Another rule of thumb: performance increases in multi-drive storage systems tend to show up most strongly in the ability to service more parallel requests, rather than the speed of an individual request on a lightly loaded or unloaded system.

mercenary_sysadmin · August 8, 2023, 10:20pm

Whew, I just noticed the size of those disks. 3TB?

This system is pulling down an insane amount of power (and generating heat and noise to go with) for not much in the way of capacity or performance, by comparison. It might be worth seriously considering downsizing in complexity and upsizing in capacity with a shift to more modern drives. 20TB Ironwolf Pro drives are running less than $400 apiece on Amazon right now.

Granted, three Ironwolf Pro aren’t likely to get you more than 150-200MiB/sec on single-process reads with recordsize=1M. But I have to warn you, massive arrays of small elderly drives get old fast, and I speak from experience here. It’s usually best to avoid the complexity once it’s no longer necessary.

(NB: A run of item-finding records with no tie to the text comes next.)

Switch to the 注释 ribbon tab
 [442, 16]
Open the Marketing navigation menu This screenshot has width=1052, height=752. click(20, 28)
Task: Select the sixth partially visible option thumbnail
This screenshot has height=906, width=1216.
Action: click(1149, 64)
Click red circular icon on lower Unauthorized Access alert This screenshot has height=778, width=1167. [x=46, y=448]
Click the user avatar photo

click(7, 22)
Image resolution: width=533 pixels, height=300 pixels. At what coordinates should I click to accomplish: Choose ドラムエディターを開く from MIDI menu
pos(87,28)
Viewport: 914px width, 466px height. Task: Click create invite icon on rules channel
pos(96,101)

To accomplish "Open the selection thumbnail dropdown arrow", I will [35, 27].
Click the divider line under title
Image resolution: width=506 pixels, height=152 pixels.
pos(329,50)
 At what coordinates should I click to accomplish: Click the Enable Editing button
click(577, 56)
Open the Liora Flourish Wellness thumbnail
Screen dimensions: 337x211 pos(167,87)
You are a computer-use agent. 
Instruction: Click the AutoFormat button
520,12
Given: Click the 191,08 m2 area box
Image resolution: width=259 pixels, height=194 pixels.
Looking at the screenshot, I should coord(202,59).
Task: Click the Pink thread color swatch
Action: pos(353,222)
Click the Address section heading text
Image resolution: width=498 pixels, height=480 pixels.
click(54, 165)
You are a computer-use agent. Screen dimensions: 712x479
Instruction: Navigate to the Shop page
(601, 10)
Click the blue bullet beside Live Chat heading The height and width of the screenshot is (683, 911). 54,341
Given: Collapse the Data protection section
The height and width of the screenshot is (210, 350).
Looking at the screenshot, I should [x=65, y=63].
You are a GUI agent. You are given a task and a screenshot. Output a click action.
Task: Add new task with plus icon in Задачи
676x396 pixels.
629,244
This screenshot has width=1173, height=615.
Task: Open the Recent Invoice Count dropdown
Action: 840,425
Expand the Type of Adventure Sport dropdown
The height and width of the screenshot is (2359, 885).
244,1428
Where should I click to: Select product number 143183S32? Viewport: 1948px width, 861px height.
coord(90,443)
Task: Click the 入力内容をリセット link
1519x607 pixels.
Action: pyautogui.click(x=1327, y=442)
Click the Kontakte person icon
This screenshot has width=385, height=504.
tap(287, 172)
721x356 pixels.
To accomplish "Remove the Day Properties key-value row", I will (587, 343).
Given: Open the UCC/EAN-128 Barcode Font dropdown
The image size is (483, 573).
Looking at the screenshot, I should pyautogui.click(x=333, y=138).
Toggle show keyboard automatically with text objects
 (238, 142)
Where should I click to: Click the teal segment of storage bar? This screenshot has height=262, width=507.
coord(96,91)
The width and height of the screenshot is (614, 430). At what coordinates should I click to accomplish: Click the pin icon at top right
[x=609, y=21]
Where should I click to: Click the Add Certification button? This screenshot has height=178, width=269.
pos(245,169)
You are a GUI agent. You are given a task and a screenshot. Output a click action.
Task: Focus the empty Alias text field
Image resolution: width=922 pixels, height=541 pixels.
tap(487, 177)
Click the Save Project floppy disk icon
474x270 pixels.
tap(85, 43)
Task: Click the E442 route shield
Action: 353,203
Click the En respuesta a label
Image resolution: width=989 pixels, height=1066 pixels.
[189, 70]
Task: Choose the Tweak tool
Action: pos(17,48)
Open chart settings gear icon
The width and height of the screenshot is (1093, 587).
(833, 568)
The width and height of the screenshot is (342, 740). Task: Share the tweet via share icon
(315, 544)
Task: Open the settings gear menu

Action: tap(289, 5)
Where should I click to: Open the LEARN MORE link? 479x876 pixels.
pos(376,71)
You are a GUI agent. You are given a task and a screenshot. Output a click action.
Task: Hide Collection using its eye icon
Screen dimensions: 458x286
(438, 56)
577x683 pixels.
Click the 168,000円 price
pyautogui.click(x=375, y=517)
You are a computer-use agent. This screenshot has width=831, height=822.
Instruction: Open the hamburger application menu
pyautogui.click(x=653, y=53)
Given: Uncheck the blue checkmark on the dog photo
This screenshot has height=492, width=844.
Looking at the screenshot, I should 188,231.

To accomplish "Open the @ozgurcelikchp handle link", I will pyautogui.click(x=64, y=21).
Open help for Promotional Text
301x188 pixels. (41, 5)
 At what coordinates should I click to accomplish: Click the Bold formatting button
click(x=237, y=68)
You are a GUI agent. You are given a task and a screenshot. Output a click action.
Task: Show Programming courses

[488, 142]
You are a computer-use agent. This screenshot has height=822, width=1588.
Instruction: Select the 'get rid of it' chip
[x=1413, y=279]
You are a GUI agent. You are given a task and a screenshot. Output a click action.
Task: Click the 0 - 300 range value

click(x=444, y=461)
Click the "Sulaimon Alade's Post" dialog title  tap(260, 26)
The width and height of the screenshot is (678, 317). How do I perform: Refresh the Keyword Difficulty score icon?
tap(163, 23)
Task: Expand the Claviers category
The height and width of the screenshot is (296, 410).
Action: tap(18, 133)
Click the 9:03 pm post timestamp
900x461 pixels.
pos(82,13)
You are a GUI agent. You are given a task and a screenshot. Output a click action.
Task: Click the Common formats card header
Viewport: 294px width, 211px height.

Don’t get me wrong, I’m not trying to gatekeep–if this is a fun project just the way it is, and you’re aware of the complexity issues, charge right ahead and I’ll be happy to help! I just didn’t feel like I’d be doing you a favor not to at least mention the issue.

erschand · August 9, 2023, 1:02am

Okay, thanks for the tips. I will set the record size and such, that make sense. I’ll probably do a 3 x 6 wide configuration and take the read hit. As long as it makes sense, which it wasn’t until further reading and your help. I’m still a bit confused as to why it writes so fast but reads slow. I would have thought the same paths for reading and writing would give similar results. But I think I’m catching on.

As for why this old stuff? It was given to me 5 years ago by a company downsizing massively. So I took it. Not only it but a stack of replacement parts and drives. The problem becomes that I’m not in the USA, so factor the US $ at 1.3 dollars for me. I priced out 6 x 10-20TB disks plus a 10Gb enclosure and it came out to $4000. Also, electricity here is cheap. 10 cents/kwh cheap. So if you tell me I’m using 200W of extra power over and above? So, <$15/month into $4000…you can see where this goes.

So I just leave it alone, never touch it, never break it. Until now. And the truly critical data is stored in various other spots.